Manifestation on the Budget Allocation for Climate Change Adaptation and Disaster Risk Reduction Measures delivered by Senator Loren Legarda

December 1, 2010

Mr. President, about a week ago, parliamentarians from ten Asian countries, including the Philippines, met here in Manila for a three-day Consultative Meeting on “Disaster Risk Reduction: An Instrument for Achieving the Millennium Development Goals”.
After our exchange of views and experiences on the various effects of disasters and the impact of climate change in our respective countries, this representation, along with legislators from Afghanistan, Bangladesh, Cambodia, Indonesia, Laos, Malaysia, Maldives, Pakistan and Thailand, forged “The Manila Call for Action of Parliamentarians on Applying Disaster Risk Reduction as an Instrument for Achieving the Millennium Development Goals”.
This document contains our challenges to ourselves, to other parliamentarians, to national governments, to regional associations, and international organizations to make Climate Change Adaptation and Disaster Risk Reduction a priority, because our focus now must be on disaster prevention and mitigation rather than on relief, rehabilitation and reconstruction efforts.
The World Bank estimates that for every dollar invested in disaster reduction measures saves seven to ten dollars in losses from natural disasters. With this in mind, Asian parliamentarians, through the Manila Call for Action, called on national governments “to allocate at least one percent of the national budget and development funding at the national and local levels for reducing disaster risks.”
Mr. President, since last week we have been discussing and deliberating the budgets of the various agencies of government. This representation, if you had noticed, had been asking these departments to include in their programs measures on disaster risk reduction because we want to ensure that all the efforts of the government on the development and progress of our nation and our people would not go to waste because we have not made them disaster-resilient.
Sustainable socio-economic development through disaster risk reduction is our advocacy.
I stand here today, Mr. President, to congratulate my colleagues in this august chamber, and our fellow legislators in the House of Representatives, for adopting this advocacy in the 2011 General Appropriations Bill.
I am pleased to announce that of the P1.645 Trillion proposed budget for 2011, we have allocated P44,874,223,000 for Climate Change Adaptation and Disaster Risk Reduction measures. This translates to 2.72% of our total national budget, surpassing the one percent minimum requirement we have put forth in the Manila Call for Action.
This is a significant achievement for our nation. We now realize that we can no longer be apathetic and complacent on the environmental issues and disaster concerns of our country.
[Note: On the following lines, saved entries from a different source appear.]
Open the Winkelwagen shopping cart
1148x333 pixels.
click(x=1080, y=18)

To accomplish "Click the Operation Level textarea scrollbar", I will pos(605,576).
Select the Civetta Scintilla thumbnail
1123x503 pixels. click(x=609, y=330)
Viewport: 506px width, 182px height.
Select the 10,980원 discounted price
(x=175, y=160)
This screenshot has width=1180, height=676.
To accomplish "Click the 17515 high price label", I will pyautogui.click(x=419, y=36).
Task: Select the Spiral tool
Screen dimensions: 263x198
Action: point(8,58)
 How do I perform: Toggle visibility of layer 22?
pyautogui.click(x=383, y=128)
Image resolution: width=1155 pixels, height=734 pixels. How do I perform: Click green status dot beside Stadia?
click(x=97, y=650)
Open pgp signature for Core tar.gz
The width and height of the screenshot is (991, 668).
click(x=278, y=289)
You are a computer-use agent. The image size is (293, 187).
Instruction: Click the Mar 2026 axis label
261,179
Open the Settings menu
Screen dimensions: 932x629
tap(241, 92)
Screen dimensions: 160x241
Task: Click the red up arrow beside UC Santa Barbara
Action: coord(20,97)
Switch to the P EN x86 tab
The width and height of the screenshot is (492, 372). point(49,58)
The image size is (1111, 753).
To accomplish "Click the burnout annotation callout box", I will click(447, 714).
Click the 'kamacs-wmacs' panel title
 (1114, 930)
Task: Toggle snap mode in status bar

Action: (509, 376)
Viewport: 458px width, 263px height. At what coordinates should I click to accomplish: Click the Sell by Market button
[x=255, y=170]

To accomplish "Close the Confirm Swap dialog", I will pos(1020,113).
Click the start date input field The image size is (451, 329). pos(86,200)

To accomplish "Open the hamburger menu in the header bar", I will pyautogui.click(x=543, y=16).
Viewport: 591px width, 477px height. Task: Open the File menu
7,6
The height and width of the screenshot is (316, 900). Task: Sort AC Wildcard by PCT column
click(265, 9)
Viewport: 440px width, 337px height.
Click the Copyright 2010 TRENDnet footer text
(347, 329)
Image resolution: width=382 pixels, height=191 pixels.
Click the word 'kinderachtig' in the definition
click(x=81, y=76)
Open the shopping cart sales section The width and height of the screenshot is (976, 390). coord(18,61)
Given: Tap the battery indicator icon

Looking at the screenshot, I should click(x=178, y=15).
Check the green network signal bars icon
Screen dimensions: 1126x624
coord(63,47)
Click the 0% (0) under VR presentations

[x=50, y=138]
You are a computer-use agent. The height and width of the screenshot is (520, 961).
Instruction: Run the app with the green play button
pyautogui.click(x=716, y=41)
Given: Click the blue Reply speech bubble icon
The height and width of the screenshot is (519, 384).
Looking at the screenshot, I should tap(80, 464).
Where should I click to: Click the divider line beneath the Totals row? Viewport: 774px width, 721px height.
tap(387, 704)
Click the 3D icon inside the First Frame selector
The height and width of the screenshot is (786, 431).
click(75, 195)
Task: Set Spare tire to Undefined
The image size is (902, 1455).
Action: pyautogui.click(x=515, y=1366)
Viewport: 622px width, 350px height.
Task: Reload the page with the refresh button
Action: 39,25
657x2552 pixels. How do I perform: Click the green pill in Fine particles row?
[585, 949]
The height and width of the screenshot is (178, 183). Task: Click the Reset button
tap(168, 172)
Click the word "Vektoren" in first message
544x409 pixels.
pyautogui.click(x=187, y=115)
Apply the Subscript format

We are gradually becoming aware of the necessity of putting in place disaster resiliency measures in every part of our society and in every aspect of our life.
However, this is just the start. We still have a long way to go in terms of the actual implementation, and if necessary, the improvement, of current programs on climate change adaptation and disaster risk reduction.
I call on the Executive Department to ensure that all these disaster resiliency measures are institutionalized in the respective agencies of government and to guarantee the efficient and effective implementation of such programs.
We can never tolerate mediocrity and ignorance in the planning and execution of these programs; nor can we forgive the greed of those who only seek for personal glory; because a single mistake that we make here can cause hundreds of deaths and can destroy thousands of lives.
I also urge my fellow legislators to always be on guard to ensure that there is no systems loss and that not a single cent would be lost to corruption. We have to actively use our oversight functions to ensure that this budget we have studied for endless nights and deliberated for long hours will not just go to its intended programs and beneficiaries, but will also be used wisely and proficiently.
Thank you, Mr. President.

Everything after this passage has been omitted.